Il genitore è tenuto, salvo casi di oggettiva impossibilità, a preavvisare il datore di lavoro secondo le modalità e i criteri definiti dai contratti collettivi, e comunque con un termine di preavviso non inferiore a quindici giorni con l’indicazione dell’inizio e della fine del periodo di congedo.
Secondo l’Aran, che ha recentemente risposto ad un quesito riferito al Comparto Regioni ed Autonomie Locali, nei casi di congedo parentale i dipendenti sono titolari di un vero e proprio diritto potestativo alla fruizione dello stesso. Pertanto, non si tratta di assenze che debbano essere autorizzate discrezionalmente dal datore di lavoro, che deve solo verificare la sussistenza dei presupposti di legge e prendere atto del diritto ad assentarsi del dipendente. Quello che rileva è il rispetto del periodo di preavviso stabilito dalla legge e dalla contrattazione collettiva (come già detto, almeno 15 giorni prima dell’inizio della fruizione del periodo di congedo).
Sul punto della fruizione frazionata del congedo parentale e sulla legittimità di un preavviso formulato dal dipendente in modo da precostituire una sorta di calendario programmato con riferimento a una o più settimane o addirittura mesi, a suo tempo si è pronunciato anche il Tavolo di coordinamento giuridico costituito presso l’ARAN e formato da esperti e da docenti universitari di diritto del lavoro. Nella riunione dell’8.4.2003 il suddetto organismo ebbe infatti modo di affermare che:
“Il Tavolo giuridico, in materia, ritiene che l’ente non possa legittimamente rifiutare tale forma di preavviso.
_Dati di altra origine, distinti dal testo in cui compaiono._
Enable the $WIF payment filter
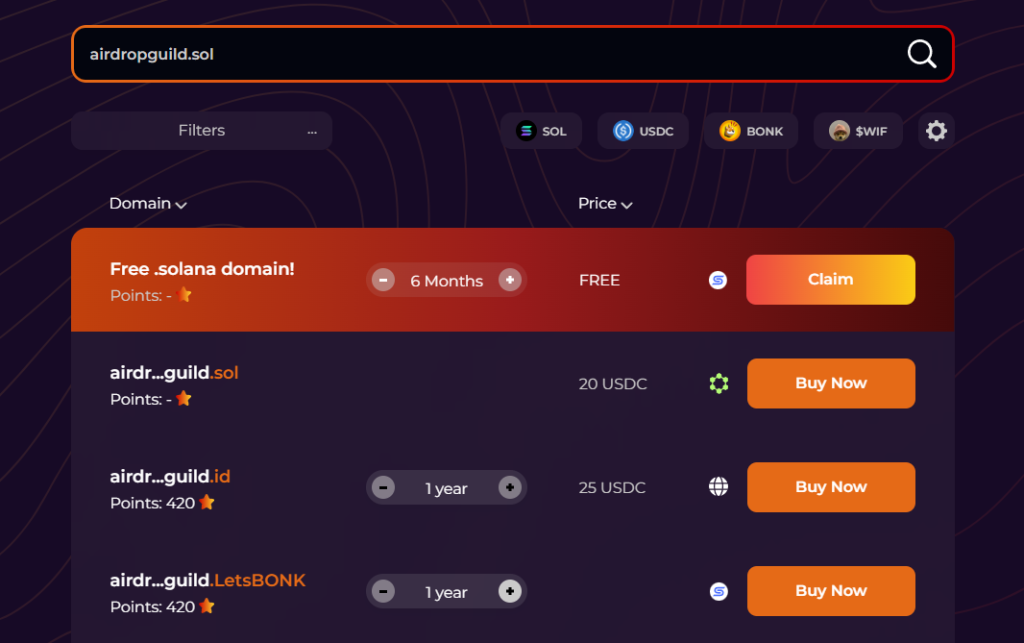The height and width of the screenshot is (643, 1024). tap(858, 130)

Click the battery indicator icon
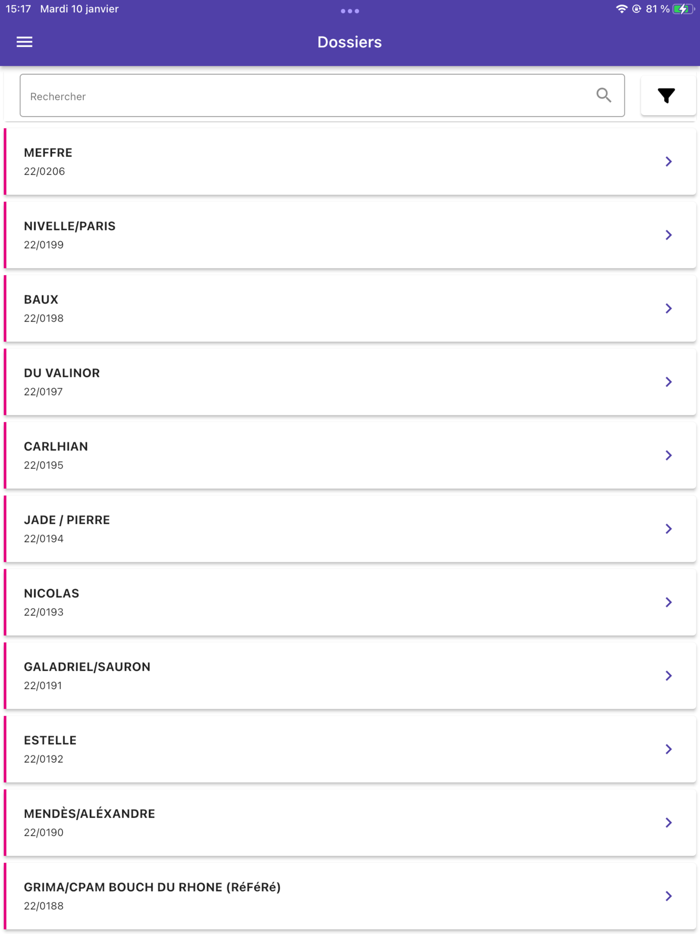tap(682, 9)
Alla base di tale indicazione, vi è la circostanza che sia l’art. 32 del D.Lgs.n.151/2001 sia l’art. 17del CCNL del 14.9.2000 per il comparto Regioni-Autonomie Locali si limitano solo in generale a prevedere la necessità del preavviso ai fini della fruizione del congedo parentale, senza dettare disposizioni specifiche per il caso di fruizione frazionata. Ciò comporta che, purché il preavviso sia stato comunque dato, l’ente non può legittimamente rifiutare la fruizione del congedo secondo “il programma” di assenza dal lavoro indicato dalla dipendente, in quanto si tradurrebbe in una limitazione del tutto ingiustificata del diritto spettante alla stessa”.
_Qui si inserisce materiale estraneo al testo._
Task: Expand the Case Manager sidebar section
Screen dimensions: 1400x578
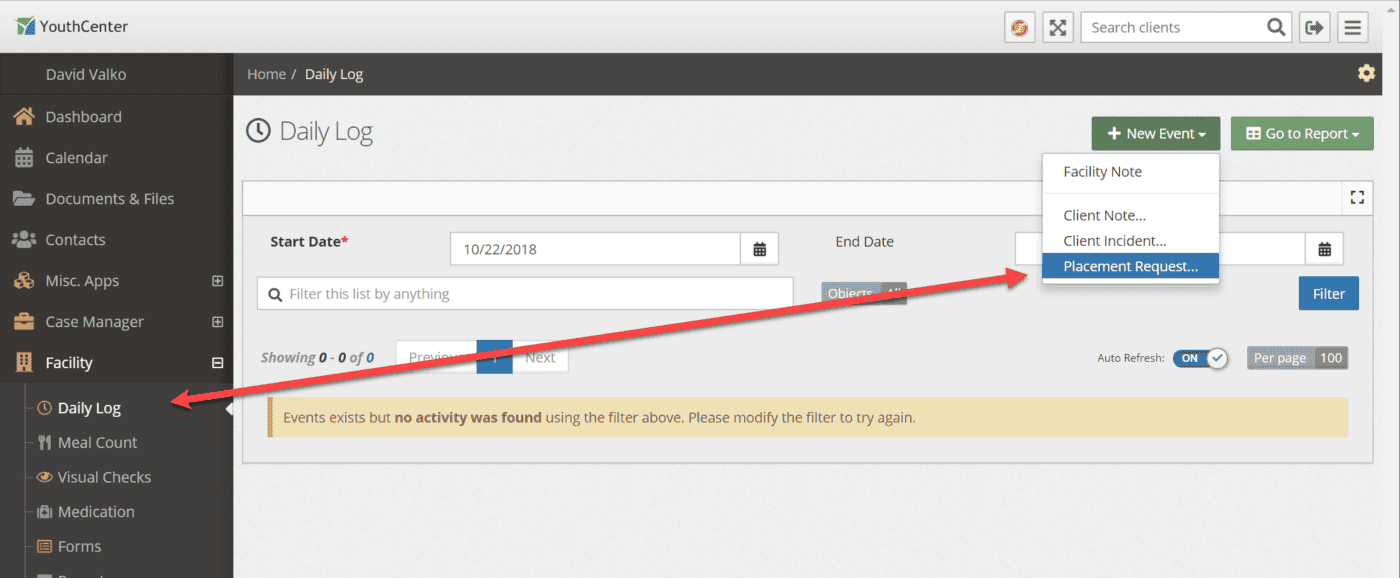Action: pos(217,322)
Pertanto, anche in presenza di esigenze di servizio, l’ente comunque non potrebbe negare o interrompere la fruizione da parte della dipendente del periodo di congedo parentale richiesto nel necessario rispetto del periodo di preavviso. Tuttavia, è anche vero che l’esercizio di tale diritto deve avvenire da parte della dipendente nel rispetto dei principi generali di correttezza e buona fede nell’esecuzione del contratto di lavoro, evitandosi comportamenti idonei ad incidere negativamente oltre misura sull’organizzazione ed il funzionamento degli uffici.